Voir aussi : Côte d’Ivoire, l’alcool frelaté, un tueur silencieux au vu et au su de tous

Comment lutter contre la consommation de l’alcool frelaté ?

Si rien n’est fait pour mettre de la rigueur dans leur interdiction et leur répression, la jeunesse ivoirienne, qui doit se mettre au travail pour construire son pays, va à sa perte et se dirige tout droit dans le mur.

Pour lutter efficacement contre la consommation de ces produits :

Il faut encadrer la production du « koutoukou » ou tout simplement l’interdire. Il faut accentuer les contrôles aux frontières du pays pour empêcher que les boissons frelatées importées ne puissent entrer en Côte d’Ivoire.

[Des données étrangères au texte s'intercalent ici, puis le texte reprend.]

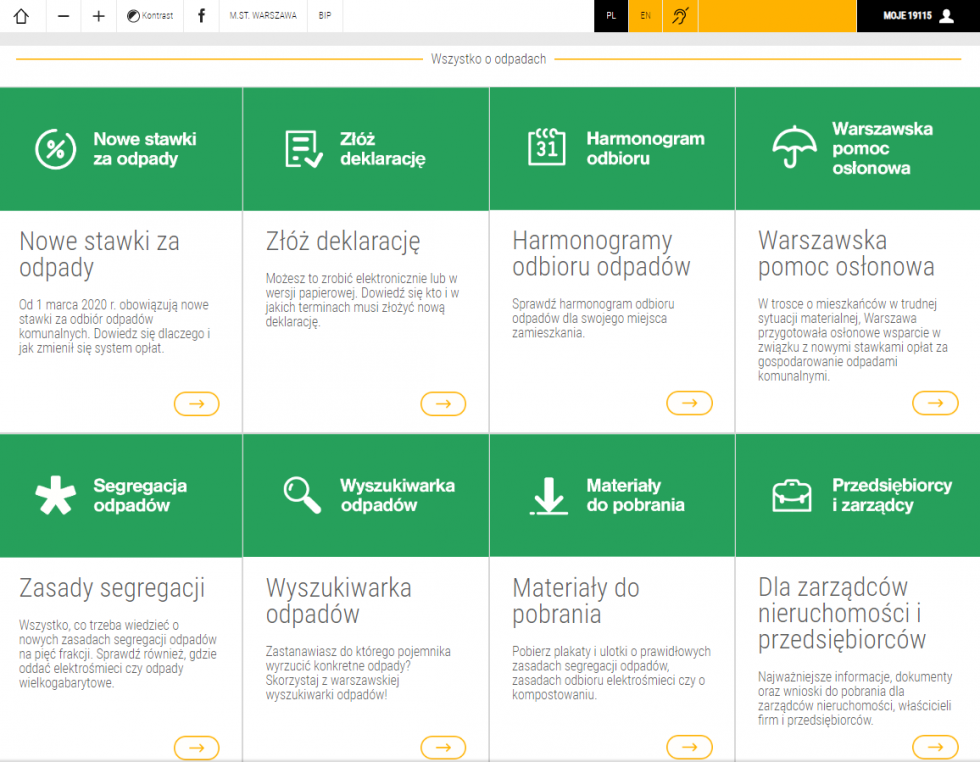Image resolution: width=980 pixels, height=762 pixels.
Task: Click the sign language ear icon
Action: coord(680,16)
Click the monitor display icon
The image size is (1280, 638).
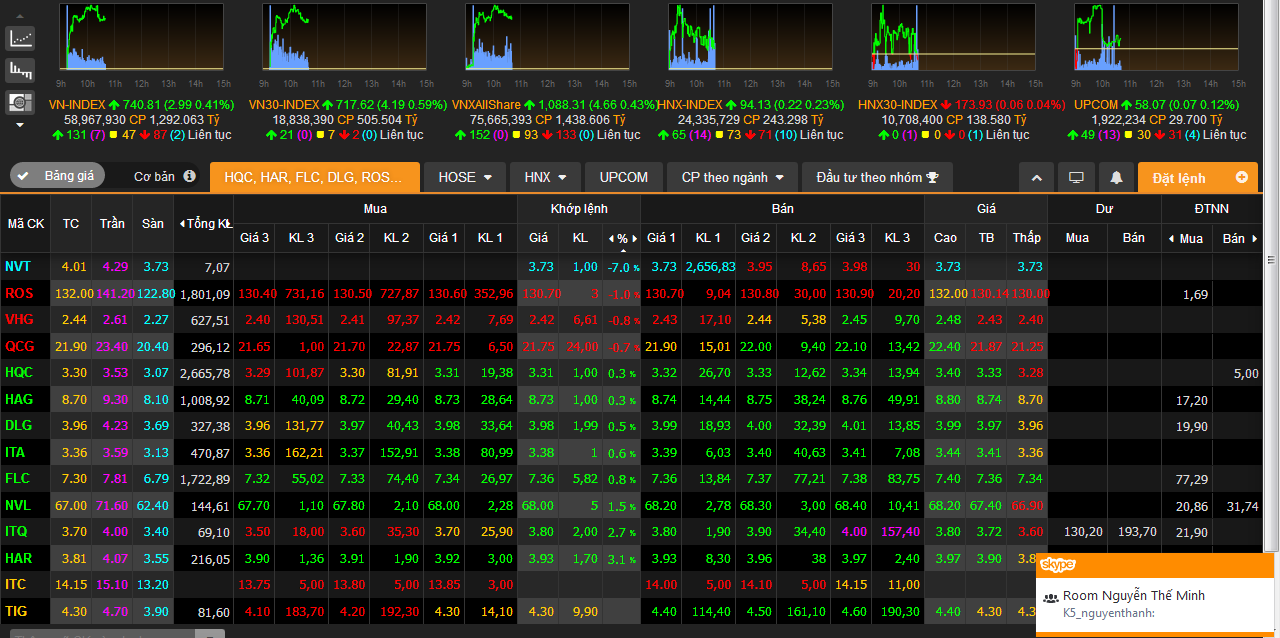(1076, 177)
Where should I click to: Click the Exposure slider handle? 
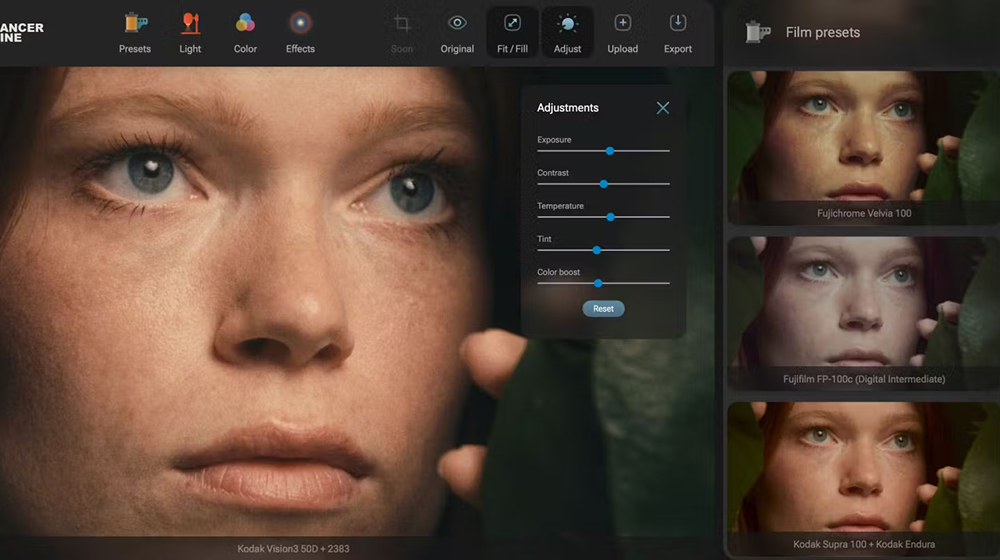pos(610,151)
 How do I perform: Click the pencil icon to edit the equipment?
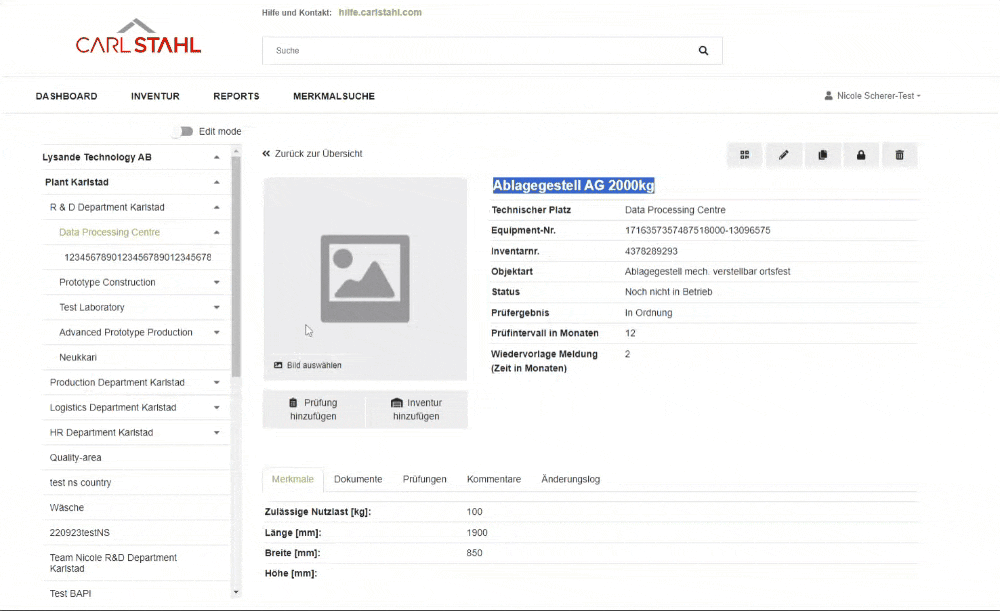(x=783, y=155)
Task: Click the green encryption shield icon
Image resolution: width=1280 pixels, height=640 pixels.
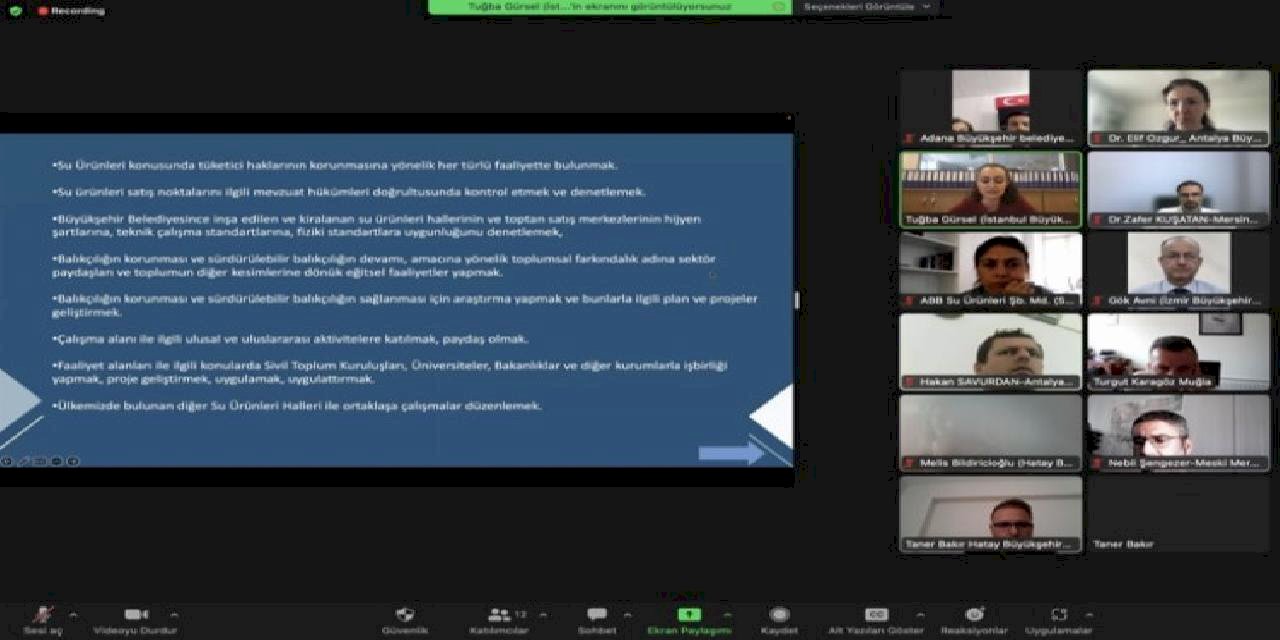Action: pyautogui.click(x=15, y=11)
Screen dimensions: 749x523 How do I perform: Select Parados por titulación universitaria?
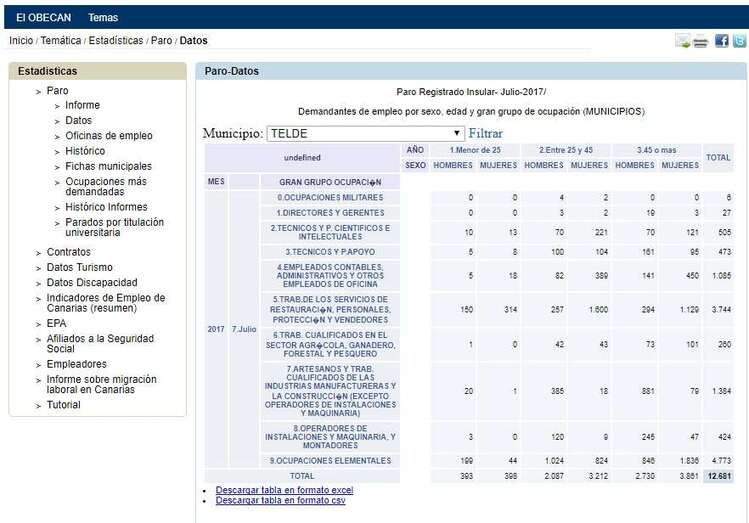pos(114,227)
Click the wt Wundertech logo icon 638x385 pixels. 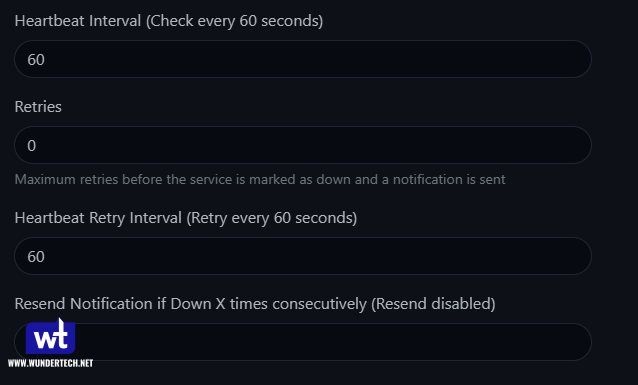point(50,336)
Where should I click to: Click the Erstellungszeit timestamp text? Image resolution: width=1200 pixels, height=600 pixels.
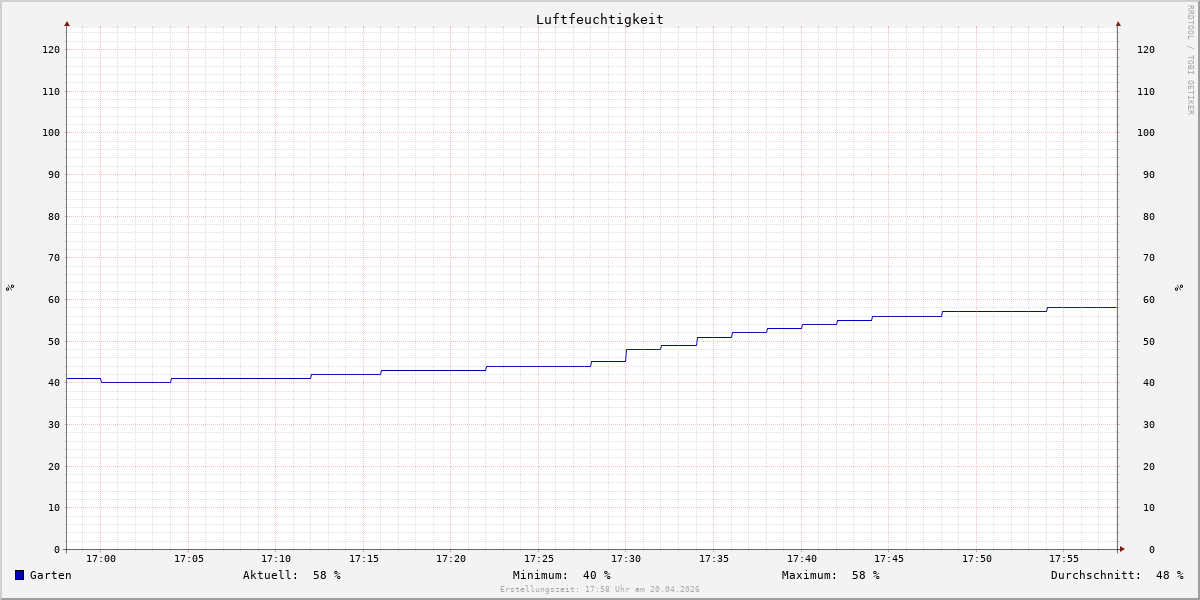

Il faut démanteler les entreprises clandestines qui s’adonnent à la fabrication de ces boissons.

Il arrive que des agents de sécurité mettent la main sur des personnes en possession de boissons frelatées dans des opérations de sécurisation générale, comme cela a été le cas récemment du côté d’Anyama où une unité clandestine de fabrication de boissons de contrebande a été découverte. Mais il faut peut-être que le gouvernement planche véritablement sur la problématique de la consommation des jeunes, élèves ou non, chez qui les conséquences sont énormes, pour y apporter des réponses vigoureuses et surtout appropriées.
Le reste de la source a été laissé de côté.